-- Provided data --
--*--
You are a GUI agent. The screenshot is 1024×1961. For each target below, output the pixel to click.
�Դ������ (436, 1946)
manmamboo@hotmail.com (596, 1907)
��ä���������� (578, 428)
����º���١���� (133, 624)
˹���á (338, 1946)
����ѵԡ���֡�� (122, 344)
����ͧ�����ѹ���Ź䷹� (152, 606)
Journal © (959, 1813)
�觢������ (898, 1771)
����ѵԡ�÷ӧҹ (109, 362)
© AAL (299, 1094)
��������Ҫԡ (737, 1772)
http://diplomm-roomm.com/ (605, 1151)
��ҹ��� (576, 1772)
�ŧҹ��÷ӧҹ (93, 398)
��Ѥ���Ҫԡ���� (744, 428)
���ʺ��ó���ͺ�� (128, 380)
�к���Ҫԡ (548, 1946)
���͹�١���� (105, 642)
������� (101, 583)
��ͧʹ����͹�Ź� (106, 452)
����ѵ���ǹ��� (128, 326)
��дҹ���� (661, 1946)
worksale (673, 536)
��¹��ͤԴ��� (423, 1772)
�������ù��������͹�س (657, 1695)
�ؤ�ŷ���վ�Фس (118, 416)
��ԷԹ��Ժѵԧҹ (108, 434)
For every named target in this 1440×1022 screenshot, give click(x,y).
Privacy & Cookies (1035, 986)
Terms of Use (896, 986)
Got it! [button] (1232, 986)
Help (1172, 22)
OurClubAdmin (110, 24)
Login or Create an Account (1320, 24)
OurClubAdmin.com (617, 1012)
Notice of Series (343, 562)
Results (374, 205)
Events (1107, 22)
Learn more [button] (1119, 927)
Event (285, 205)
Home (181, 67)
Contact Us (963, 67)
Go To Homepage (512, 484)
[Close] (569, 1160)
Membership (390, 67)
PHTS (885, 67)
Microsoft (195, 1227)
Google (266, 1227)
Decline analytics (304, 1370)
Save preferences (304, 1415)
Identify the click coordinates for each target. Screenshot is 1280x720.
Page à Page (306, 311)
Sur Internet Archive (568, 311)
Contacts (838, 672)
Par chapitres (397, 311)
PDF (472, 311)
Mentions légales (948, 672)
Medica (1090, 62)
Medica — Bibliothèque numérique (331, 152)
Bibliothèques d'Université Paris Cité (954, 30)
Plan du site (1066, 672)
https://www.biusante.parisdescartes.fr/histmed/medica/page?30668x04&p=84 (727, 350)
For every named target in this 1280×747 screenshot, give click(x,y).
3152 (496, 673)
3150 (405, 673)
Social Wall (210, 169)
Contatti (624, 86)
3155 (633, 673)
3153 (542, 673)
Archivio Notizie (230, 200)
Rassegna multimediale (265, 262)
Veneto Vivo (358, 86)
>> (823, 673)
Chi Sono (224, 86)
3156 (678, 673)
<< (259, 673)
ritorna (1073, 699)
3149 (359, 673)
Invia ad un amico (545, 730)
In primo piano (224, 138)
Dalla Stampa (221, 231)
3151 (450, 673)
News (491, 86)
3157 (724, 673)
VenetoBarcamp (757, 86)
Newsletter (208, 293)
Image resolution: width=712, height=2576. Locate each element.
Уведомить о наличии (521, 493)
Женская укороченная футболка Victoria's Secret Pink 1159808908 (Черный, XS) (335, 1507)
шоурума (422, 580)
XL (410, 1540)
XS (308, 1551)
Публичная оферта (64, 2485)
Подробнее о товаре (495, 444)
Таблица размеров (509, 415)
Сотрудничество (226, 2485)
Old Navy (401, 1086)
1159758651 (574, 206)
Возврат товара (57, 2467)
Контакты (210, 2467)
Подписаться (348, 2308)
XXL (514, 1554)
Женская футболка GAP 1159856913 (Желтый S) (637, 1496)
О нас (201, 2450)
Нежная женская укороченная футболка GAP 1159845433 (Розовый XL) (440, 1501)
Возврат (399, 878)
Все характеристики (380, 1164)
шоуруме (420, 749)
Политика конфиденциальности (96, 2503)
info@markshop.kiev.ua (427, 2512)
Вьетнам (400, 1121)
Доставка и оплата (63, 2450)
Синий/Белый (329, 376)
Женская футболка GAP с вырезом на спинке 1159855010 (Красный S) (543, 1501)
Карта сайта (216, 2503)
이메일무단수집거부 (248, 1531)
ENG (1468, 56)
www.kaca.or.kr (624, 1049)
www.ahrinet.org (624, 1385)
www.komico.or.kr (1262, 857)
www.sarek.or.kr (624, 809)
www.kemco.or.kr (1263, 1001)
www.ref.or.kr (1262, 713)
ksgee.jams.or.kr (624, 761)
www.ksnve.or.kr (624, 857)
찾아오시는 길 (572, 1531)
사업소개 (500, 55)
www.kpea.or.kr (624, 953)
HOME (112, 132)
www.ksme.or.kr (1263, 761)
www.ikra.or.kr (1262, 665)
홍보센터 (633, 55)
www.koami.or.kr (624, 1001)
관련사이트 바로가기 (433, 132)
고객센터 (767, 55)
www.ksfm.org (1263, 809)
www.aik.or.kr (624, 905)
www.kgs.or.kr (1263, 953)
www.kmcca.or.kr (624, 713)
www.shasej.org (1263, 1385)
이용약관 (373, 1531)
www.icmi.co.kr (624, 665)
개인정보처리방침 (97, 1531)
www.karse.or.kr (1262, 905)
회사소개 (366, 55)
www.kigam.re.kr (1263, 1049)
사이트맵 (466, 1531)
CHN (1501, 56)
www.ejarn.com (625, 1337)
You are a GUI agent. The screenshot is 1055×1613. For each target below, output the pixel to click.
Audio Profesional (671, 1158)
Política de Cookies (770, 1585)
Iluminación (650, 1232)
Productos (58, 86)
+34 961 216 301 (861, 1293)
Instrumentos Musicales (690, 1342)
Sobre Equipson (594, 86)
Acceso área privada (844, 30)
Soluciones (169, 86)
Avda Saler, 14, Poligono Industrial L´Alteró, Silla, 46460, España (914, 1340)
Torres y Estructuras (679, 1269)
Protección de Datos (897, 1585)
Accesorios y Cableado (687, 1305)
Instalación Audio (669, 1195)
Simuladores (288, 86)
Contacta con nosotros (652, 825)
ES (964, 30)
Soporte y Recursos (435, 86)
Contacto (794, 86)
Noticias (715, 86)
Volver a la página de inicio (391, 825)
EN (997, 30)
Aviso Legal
--*--
-- What is expected --
Edit the entries above by replacing "GUI agent" with "interface agent" everywhere it appears, leaving every other character unchanged.

-- Correct answer --
You are a interface agent. The screenshot is 1024×1961. For each target below, output the pixel to click.
�Դ������ (436, 1946)
manmamboo@hotmail.com (596, 1907)
��ä���������� (578, 428)
����º���١���� (133, 624)
˹���á (338, 1946)
����ѵԡ���֡�� (122, 344)
����ͧ�����ѹ���Ź䷹� (152, 606)
Journal © (959, 1813)
�觢������ (898, 1771)
����ѵԡ�÷ӧҹ (109, 362)
© AAL (299, 1094)
��������Ҫԡ (737, 1772)
http://diplomm-roomm.com/ (605, 1151)
��ҹ��� (576, 1772)
�ŧҹ��÷ӧҹ (93, 398)
��Ѥ���Ҫԡ���� (744, 428)
���ʺ��ó���ͺ�� (128, 380)
�к���Ҫԡ (548, 1946)
���͹�١���� (105, 642)
������� (101, 583)
��ͧʹ����͹�Ź� (106, 452)
����ѵ���ǹ��� (128, 326)
��дҹ���� (661, 1946)
worksale (673, 536)
��¹��ͤԴ��� (423, 1772)
�������ù��������͹�س (657, 1695)
�ؤ�ŷ���վ�Фس (118, 416)
��ԷԹ��Ժѵԧҹ (108, 434)
For every named target in this 1440×1022 screenshot, give click(x,y).
Privacy & Cookies (1035, 986)
Terms of Use (896, 986)
Got it! [button] (1232, 986)
Help (1172, 22)
OurClubAdmin (110, 24)
Login or Create an Account (1320, 24)
OurClubAdmin.com (617, 1012)
Notice of Series (343, 562)
Results (374, 205)
Events (1107, 22)
Learn more [button] (1119, 927)
Event (285, 205)
Home (181, 67)
Contact Us (963, 67)
Go To Homepage (512, 484)
[Close] (569, 1160)
Membership (390, 67)
PHTS (885, 67)
Microsoft (195, 1227)
Google (266, 1227)
Decline analytics (304, 1370)
Save preferences (304, 1415)
Identify the click coordinates for each target. Screenshot is 1280x720.
Page à Page (306, 311)
Sur Internet Archive (568, 311)
Contacts (838, 672)
Par chapitres (397, 311)
PDF (472, 311)
Mentions légales (948, 672)
Medica (1090, 62)
Medica — Bibliothèque numérique (331, 152)
Bibliothèques d'Université Paris Cité (954, 30)
Plan du site (1066, 672)
https://www.biusante.parisdescartes.fr/histmed/medica/page?30668x04&p=84 (727, 350)
For every named target in this 1280×747 screenshot, give click(x,y).
3152 (496, 673)
3150 (405, 673)
Social Wall (210, 169)
Contatti (624, 86)
3155 (633, 673)
3153 (542, 673)
Archivio Notizie (230, 200)
Rassegna multimediale (265, 262)
Veneto Vivo (358, 86)
>> (823, 673)
Chi Sono (224, 86)
3156 (678, 673)
<< (259, 673)
ritorna (1073, 699)
3149 (359, 673)
Invia ad un amico (545, 730)
In primo piano (224, 138)
Dalla Stampa (221, 231)
3151 (450, 673)
News (491, 86)
3157 (724, 673)
VenetoBarcamp (757, 86)
Newsletter (208, 293)
Image resolution: width=712, height=2576. Locate each element.
Уведомить о наличии (521, 493)
Женская укороченная футболка Victoria's Secret Pink 1159808908 (Черный, XS) (335, 1507)
шоурума (422, 580)
XL (410, 1540)
XS (308, 1551)
Публичная оферта (64, 2485)
Подробнее о товаре (495, 444)
Таблица размеров (509, 415)
Сотрудничество (226, 2485)
Old Navy (401, 1086)
1159758651 (574, 206)
Возврат товара (57, 2467)
Контакты (210, 2467)
Подписаться (348, 2308)
XXL (514, 1554)
Женская футболка GAP 1159856913 (Желтый S) (637, 1496)
О нас (201, 2450)
Нежная женская укороченная футболка GAP 1159845433 (Розовый XL) (440, 1501)
Возврат (399, 878)
Все характеристики (380, 1164)
шоуруме (420, 749)
Политика конфиденциальности (96, 2503)
info@markshop.kiev.ua (427, 2512)
Вьетнам (400, 1121)
Доставка и оплата (63, 2450)
Синий/Белый (329, 376)
Женская футболка GAP с вырезом на спинке 1159855010 (Красный S) (543, 1501)
Карта сайта (216, 2503)
이메일무단수집거부 (248, 1531)
ENG (1468, 56)
www.kaca.or.kr (624, 1049)
www.ahrinet.org (624, 1385)
www.komico.or.kr (1262, 857)
www.sarek.or.kr (624, 809)
www.kemco.or.kr (1263, 1001)
www.ref.or.kr (1262, 713)
ksgee.jams.or.kr (624, 761)
www.ksnve.or.kr (624, 857)
찾아오시는 길 (572, 1531)
사업소개 (500, 55)
www.kpea.or.kr (624, 953)
HOME (112, 132)
www.ksme.or.kr (1263, 761)
www.ikra.or.kr (1262, 665)
홍보센터 (633, 55)
www.koami.or.kr (624, 1001)
관련사이트 바로가기 (433, 132)
고객센터 (767, 55)
www.ksfm.org (1263, 809)
www.aik.or.kr (624, 905)
www.kgs.or.kr (1263, 953)
www.kmcca.or.kr (624, 713)
www.shasej.org (1263, 1385)
이용약관 (373, 1531)
www.icmi.co.kr (624, 665)
개인정보처리방침 (97, 1531)
www.karse.or.kr (1262, 905)
회사소개 (366, 55)
www.kigam.re.kr (1263, 1049)
사이트맵 (466, 1531)
CHN (1501, 56)
www.ejarn.com (625, 1337)
You are a interface agent. The screenshot is 1055×1613. For each target below, output the pixel to click.
Audio Profesional (671, 1158)
Política de Cookies (770, 1585)
Iluminación (650, 1232)
Productos (58, 86)
+34 961 216 301 (861, 1293)
Instrumentos Musicales (690, 1342)
Sobre Equipson (594, 86)
Acceso área privada (844, 30)
Soluciones (169, 86)
Avda Saler, 14, Poligono Industrial L´Alteró, Silla, 46460, España (914, 1340)
Torres y Estructuras (679, 1269)
Protección de Datos (897, 1585)
Accesorios y Cableado (687, 1305)
Instalación Audio (669, 1195)
Simuladores (288, 86)
Contacta con nosotros (652, 825)
ES (964, 30)
Soporte y Recursos (435, 86)
Contacto (794, 86)
Noticias (715, 86)
Volver a la página de inicio (391, 825)
EN (997, 30)
Aviso Legal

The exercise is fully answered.